While blacks make up about 12 percent of the American population, they accounted for more than half of the HIV and AIDS cases reported to the federal government in 2002, the researchers said. Health officials warn that black women are facing a rising threat of infection, in part because of black men who keep their sexual affairs with other men secret from their wives and girlfriends.

In the new study, which appears in the Feb. 1 issue of the Journal of Acquired Immune Deficiency Syndromes, researchers from Rand Corp. and Oregon State University conducted a telephone survey of 500 black Americans aged 15 to 44. The survey took place from 2002-2003.

About 59 percent of those surveyed said that "a lot of information about AIDS is being held back from the public," and 53 percent thought "there is a cure for AIDS, but it is being withheld from the poor."

In response to other questions, 27 percent said they thought "AIDS was produced in a government laboratory." About 16 percent agreed with a statement that AIDS was created by the government to control the black population, and about 15 percent thought the disease is a form of genocide against black Americans.
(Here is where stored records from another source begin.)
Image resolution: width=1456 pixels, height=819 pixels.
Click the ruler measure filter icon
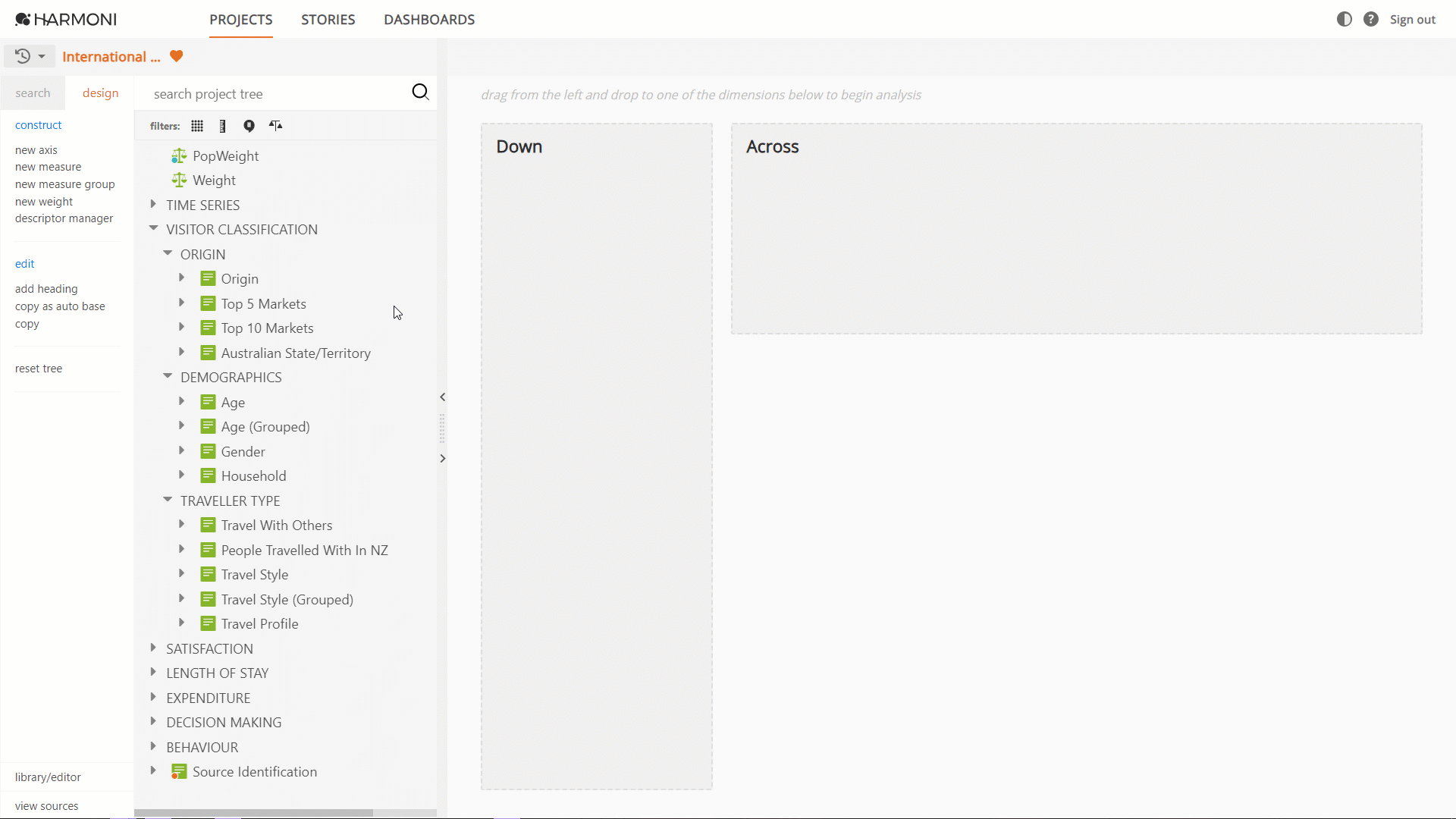click(222, 126)
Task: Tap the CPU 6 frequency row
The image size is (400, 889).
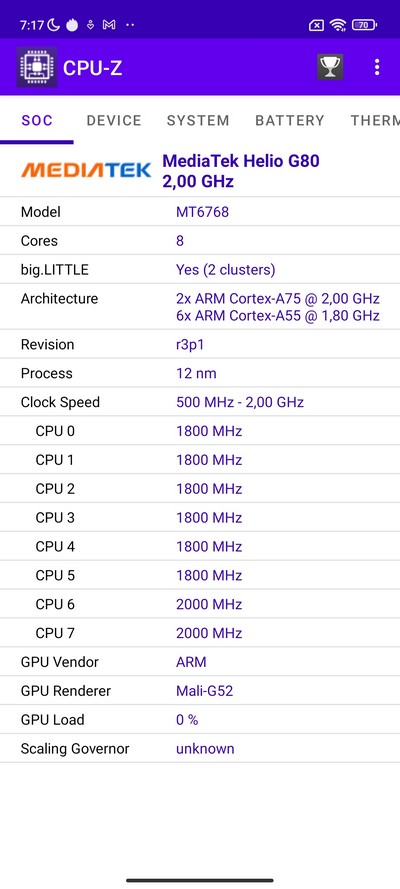Action: (200, 604)
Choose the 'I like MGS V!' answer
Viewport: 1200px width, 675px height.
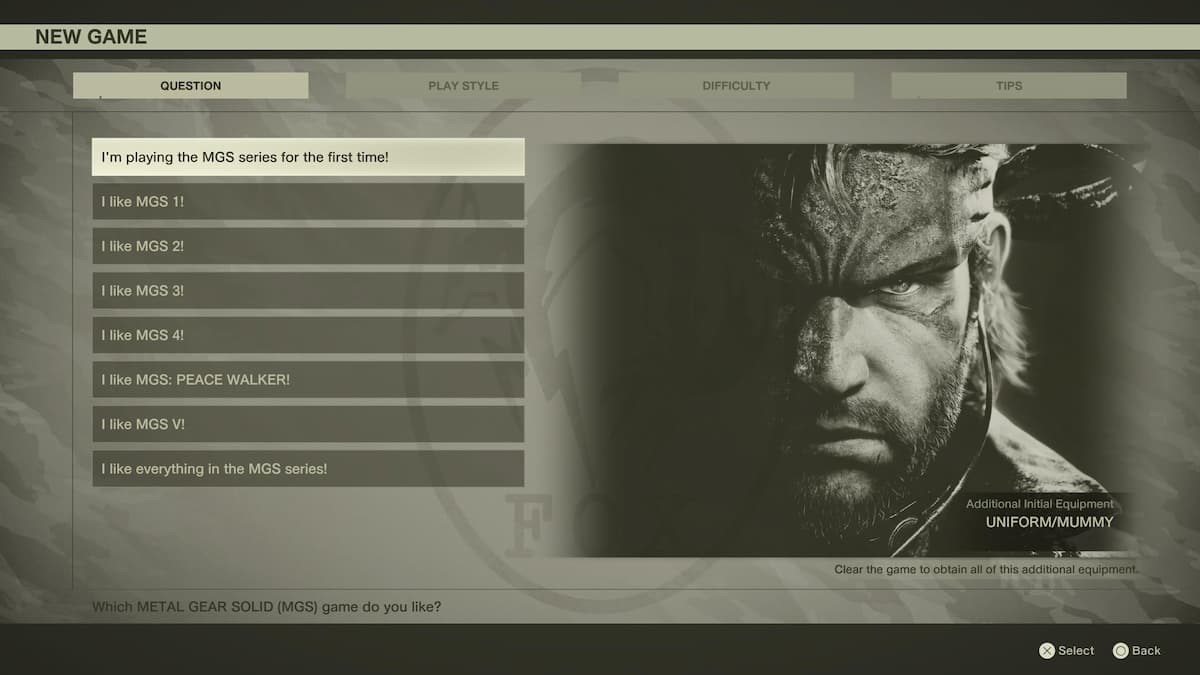coord(308,424)
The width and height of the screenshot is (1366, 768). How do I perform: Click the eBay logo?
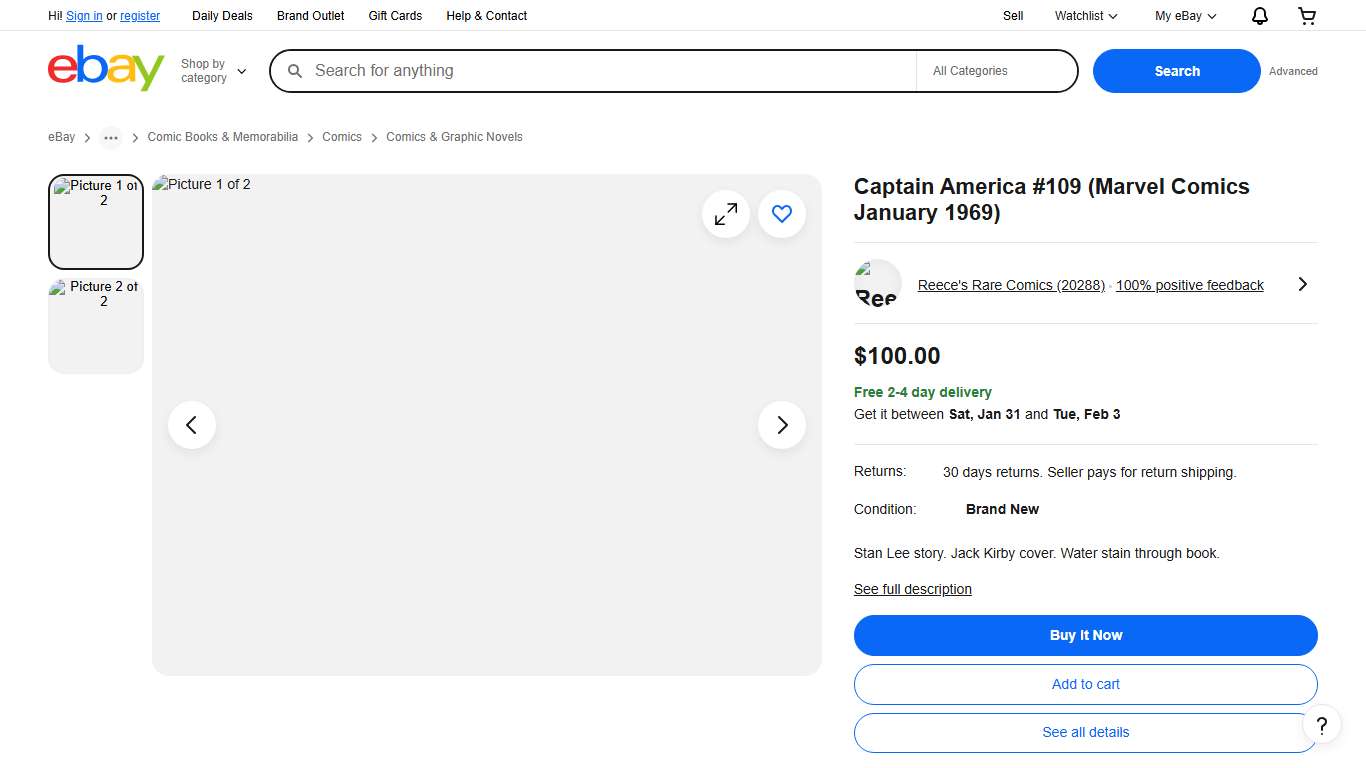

Other studies have revealed similar distrust of the government and the medical establishment, with little or no differences between the educated and uneducated.

Some researchers attribute such beliefs to lingering skepticism ignited by the infamously cruel medical experiments from the Tuskegee study in Alabama. For 40 years, ending in 1972, federal researchers studied the effects of syphilis by denying treatment to infected black men, many of whom sickened and died. The government, through President Clinton, only apologized in 1997.

The new study went further than previous research by asking survey participants about condom use. While there seemed to be no connection between black women's conspiracy beliefs and their partners' use of condoms, the researchers found that black men's consistent condom use dropped as their conspiracy beliefs grew.

Thorburn said the study design makes it impossible to gauge exactly how much more likely black men were to avoid condoms if they believed in AIDS plots.

What does the study mean? "This is a real important wake-up call to the public health sector that we are failing miserably in the black community," said Michael Allerton, HIV operations policy leader with the Kaiser Permanente Northern California health plan.

Part of the problem, he said, is that white people in the medical community don't realize the lingering effects of the Tuskegee experiments, nor do they understand that they aren't ancient history but only ended in the 1970s.

Allerton said the key to better prevention is more involvement by the black community, including church leaders. Also, messages about prevention need to be targeted to specific communities.

"Prevention is very personal," he said. "People just think one billboard does it, but every single individual has their own set of beliefs about what's important to them."